(Problem to work on) The stretch wanted below opens at the line containing "Open Configure interpreter... menu entry" and closes at the line containing "You are a computer-use agent. Screen". Please return it exactly, with no other lines.

Stored data:

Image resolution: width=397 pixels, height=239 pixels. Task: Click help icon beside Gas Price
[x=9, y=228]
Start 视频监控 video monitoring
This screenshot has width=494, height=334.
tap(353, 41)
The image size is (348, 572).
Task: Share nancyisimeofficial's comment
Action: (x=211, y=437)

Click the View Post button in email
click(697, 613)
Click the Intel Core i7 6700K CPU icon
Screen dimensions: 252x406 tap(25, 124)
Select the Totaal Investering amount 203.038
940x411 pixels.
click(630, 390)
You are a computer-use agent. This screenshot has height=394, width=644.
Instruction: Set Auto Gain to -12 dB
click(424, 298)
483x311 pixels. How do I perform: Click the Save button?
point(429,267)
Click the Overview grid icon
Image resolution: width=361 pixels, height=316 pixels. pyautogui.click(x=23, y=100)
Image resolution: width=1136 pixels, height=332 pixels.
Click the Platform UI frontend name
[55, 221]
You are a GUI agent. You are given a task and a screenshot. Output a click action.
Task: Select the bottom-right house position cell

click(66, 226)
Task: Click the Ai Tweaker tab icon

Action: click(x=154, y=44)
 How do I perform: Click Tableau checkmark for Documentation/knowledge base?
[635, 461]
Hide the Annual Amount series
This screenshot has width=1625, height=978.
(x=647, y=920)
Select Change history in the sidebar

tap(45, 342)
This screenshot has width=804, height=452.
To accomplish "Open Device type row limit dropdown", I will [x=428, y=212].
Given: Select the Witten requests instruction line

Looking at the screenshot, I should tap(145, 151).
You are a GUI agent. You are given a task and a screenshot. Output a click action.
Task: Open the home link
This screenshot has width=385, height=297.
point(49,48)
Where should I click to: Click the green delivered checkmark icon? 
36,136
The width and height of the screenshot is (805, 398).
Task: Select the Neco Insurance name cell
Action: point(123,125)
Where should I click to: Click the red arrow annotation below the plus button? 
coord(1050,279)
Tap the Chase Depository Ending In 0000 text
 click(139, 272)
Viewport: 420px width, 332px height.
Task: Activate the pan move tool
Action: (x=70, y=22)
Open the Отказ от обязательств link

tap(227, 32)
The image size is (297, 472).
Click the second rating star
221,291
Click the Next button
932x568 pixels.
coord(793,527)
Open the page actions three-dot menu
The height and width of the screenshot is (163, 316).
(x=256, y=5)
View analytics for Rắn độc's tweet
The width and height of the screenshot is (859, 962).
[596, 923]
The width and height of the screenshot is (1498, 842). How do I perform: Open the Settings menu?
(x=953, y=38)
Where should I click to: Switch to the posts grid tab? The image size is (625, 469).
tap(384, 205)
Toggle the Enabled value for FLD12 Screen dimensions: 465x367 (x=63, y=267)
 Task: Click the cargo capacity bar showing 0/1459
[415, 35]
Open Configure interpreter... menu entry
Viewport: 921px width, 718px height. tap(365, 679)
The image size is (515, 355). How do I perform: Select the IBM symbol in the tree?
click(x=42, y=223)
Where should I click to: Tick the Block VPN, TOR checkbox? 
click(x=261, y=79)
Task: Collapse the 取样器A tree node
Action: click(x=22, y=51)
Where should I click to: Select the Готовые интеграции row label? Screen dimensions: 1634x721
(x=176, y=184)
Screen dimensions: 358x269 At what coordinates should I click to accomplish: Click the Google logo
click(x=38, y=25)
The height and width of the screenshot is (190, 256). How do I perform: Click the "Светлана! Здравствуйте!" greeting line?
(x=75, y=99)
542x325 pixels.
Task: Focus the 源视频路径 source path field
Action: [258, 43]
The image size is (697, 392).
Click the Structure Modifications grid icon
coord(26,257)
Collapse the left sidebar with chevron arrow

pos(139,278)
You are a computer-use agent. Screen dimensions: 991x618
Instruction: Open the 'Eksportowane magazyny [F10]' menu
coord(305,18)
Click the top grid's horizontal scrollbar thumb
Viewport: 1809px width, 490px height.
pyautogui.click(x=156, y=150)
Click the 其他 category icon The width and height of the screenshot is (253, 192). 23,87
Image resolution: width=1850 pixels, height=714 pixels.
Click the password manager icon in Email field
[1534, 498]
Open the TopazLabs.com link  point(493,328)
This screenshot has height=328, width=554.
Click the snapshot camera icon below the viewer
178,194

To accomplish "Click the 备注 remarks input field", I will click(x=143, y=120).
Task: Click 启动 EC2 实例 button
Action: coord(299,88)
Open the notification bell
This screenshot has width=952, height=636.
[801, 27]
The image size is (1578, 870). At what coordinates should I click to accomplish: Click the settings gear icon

(Solution below)
Open Configure interpreter... menu entry
Viewport: 921px width, 718px height. tap(365, 679)
The image size is (515, 355). How do I perform: Select the IBM symbol in the tree?
click(x=42, y=223)
Where should I click to: Tick the Block VPN, TOR checkbox? 
click(x=261, y=79)
Task: Collapse the 取样器A tree node
Action: click(x=22, y=51)
Where should I click to: Select the Готовые интеграции row label? Screen dimensions: 1634x721
(x=176, y=184)
Screen dimensions: 358x269 At what coordinates should I click to accomplish: Click the Google logo
click(x=38, y=25)
The height and width of the screenshot is (190, 256). How do I perform: Click the "Светлана! Здравствуйте!" greeting line?
(x=75, y=99)
542x325 pixels.
Task: Focus the 源视频路径 source path field
Action: [258, 43]
The image size is (697, 392).
Click the Structure Modifications grid icon
coord(26,257)
Collapse the left sidebar with chevron arrow

pos(139,278)
You are a computer-use agent. Screen dimensions: 991x618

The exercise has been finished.